If a TX-capable igate can receive packets from a station via a digipeater,
it can surely pass messages to that station via the same digipeater(s).
The idea behind that has probably been the assumption that most
digipeaters are high up and with wide coverage, without Internet access,
and the igates are somewhere low with Internet access and with much less
direct coverage. These days 3G/4G access is so cheap that SIMs can be
dedicated to hilltops at ease.
At some point there have also been a few incorrectly configured APRS-IS
servers out there, with default filters on the 14580 port, returning
unexpected packets if the client does not specify a filter. It's easy to
spot these by looking at the status page of your server
(http://serveraddress:14501/) and looking at the filter strings of each
client.
I don't know if there is a real broader need for such highly optimized
low-data-volume connection, or is this just a single client requiring
this. At least here even the cheap 3€-a-month 4G IOT SIMs have large
enough data caps to handle all of APRS, AIS, Flarm/OGN and ADS-B at the
same time. If it takes a lot of time to implement, it might be more
cost effective to just purchase a slightly more capable data plan.
If there truely is a broad need, maybe we could look at a method for the
iGate to signal capabilities to the APRS-IS server. Somebody might suggest
another port than 14580 without iGate support, but that is quite difficult
to get broadly and correctly configured on all servers, and then there
would be quite a few misconfigurations where a tx-capable iGate is
connecting to the wrong port.
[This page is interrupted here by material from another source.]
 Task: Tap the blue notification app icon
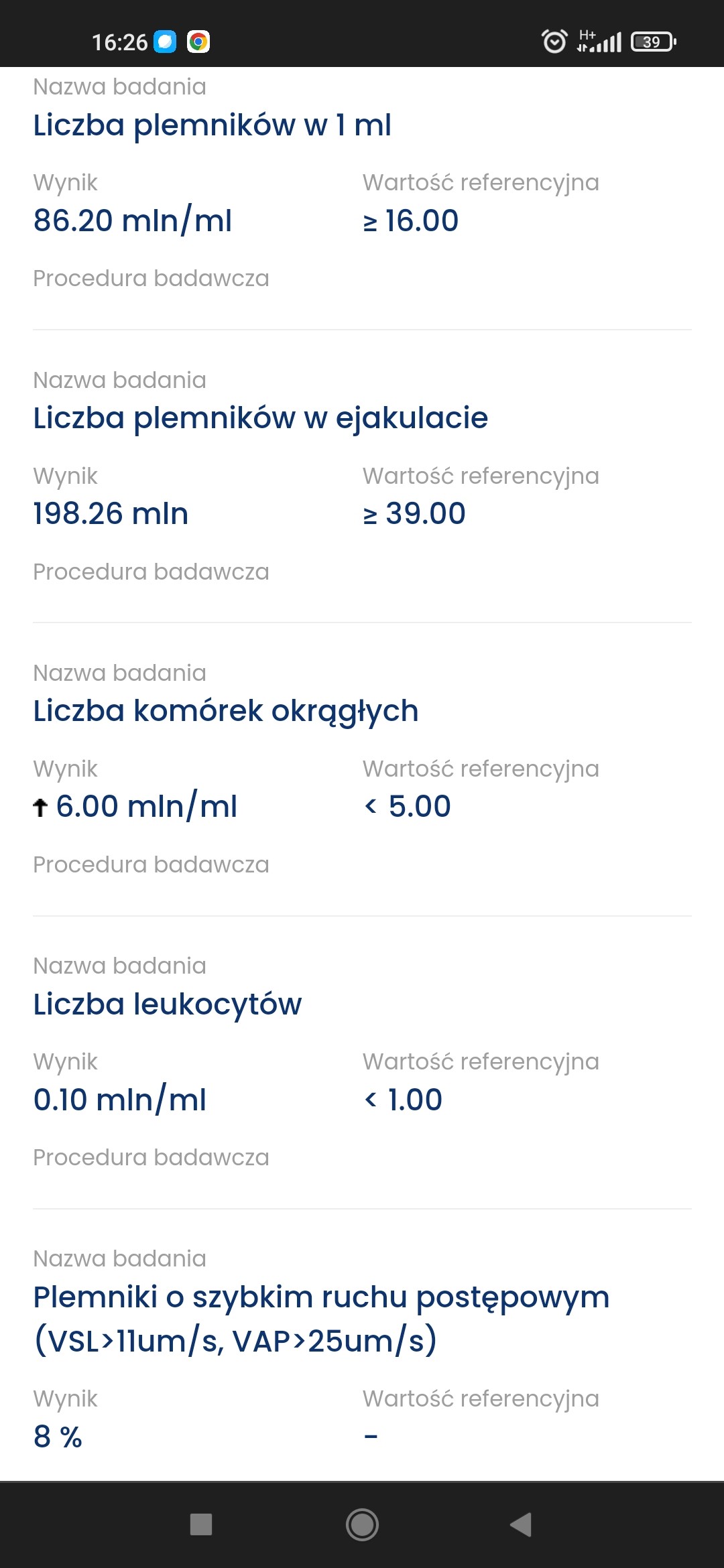point(165,42)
So my suggestion would be for the iGate
software to send an extendable capabilities command to the APRS-IS server,
after logging in, in a key-value comment format that would be ignored by
older servers:
#capabilities rxonly=1
Similarly to how you can currently change a filter with "#filter t/m" for
example. The iGate software would figure out the correct capabilities to
send based on its existing configuration (transmit enabled or not) without
requiring new user-selectable switches.
The server could then disable transmit iGate support for an rx-only igate.
Don't rush into implementing this yet; this is just a proposal. I'm not
sure at this point whether it's worth a lot of coding to do this
particular change. On the other hand having an extendable capabilities
command may be useful for other things, and some improvements could
possibly be made to make messaging work slightly better.
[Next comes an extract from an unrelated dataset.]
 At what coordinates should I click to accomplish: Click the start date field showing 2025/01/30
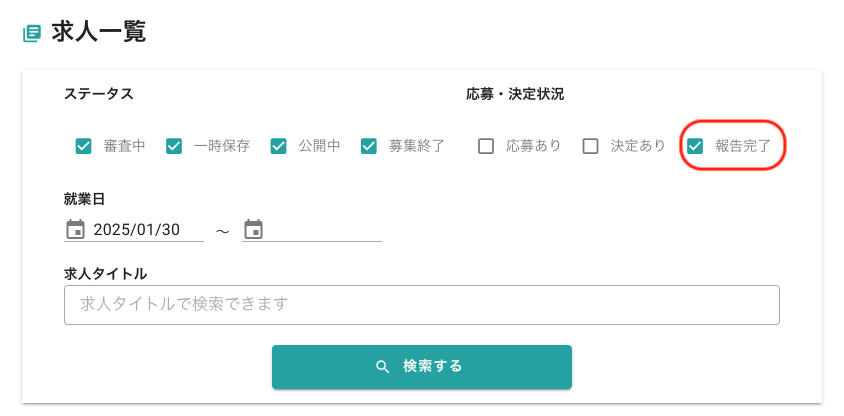click(x=146, y=230)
> Is this true for non-message packets, too? Because I hardly ever see APRS messages in the logs,
> just beacons and telemetry all the time. If APRS-IS server sends packets downstream only to stop
> me from uploading the same packets back, it sounds like a weird protocol design...
I think you got it backwards. Some of it is to stop you from transmitting
extra packets to RF, when the station is also present on the APRS-IS
directly and there is no need to transmit on RF.
> IGate (not the APRS-IS) can make informed decisions, packets are delivered to it. This is to support #4 in
> the "Gate message packets and associated posits to RF if all of the following are true:" list, specifically:
>
> 4. the receiving station has not been heard via the Internet within a predefined time period.
> A station is said to be heard via the Internet if packets from the station contain TCPIP* or TCPXX* in the
> header or if gated (3rd-party) packets are seen on RF gated by the station and containing TCPIP or TCPXX in
> the 3rd-party header (in other words, the station is seen on RF as being an IGate).
> But in every case that I recall researching, my IGate DID actually gate packets in "recent" history for every
> station who's packets I subsequently received from the APRS-IS.
The timeout is currently 3 hours in aprsc.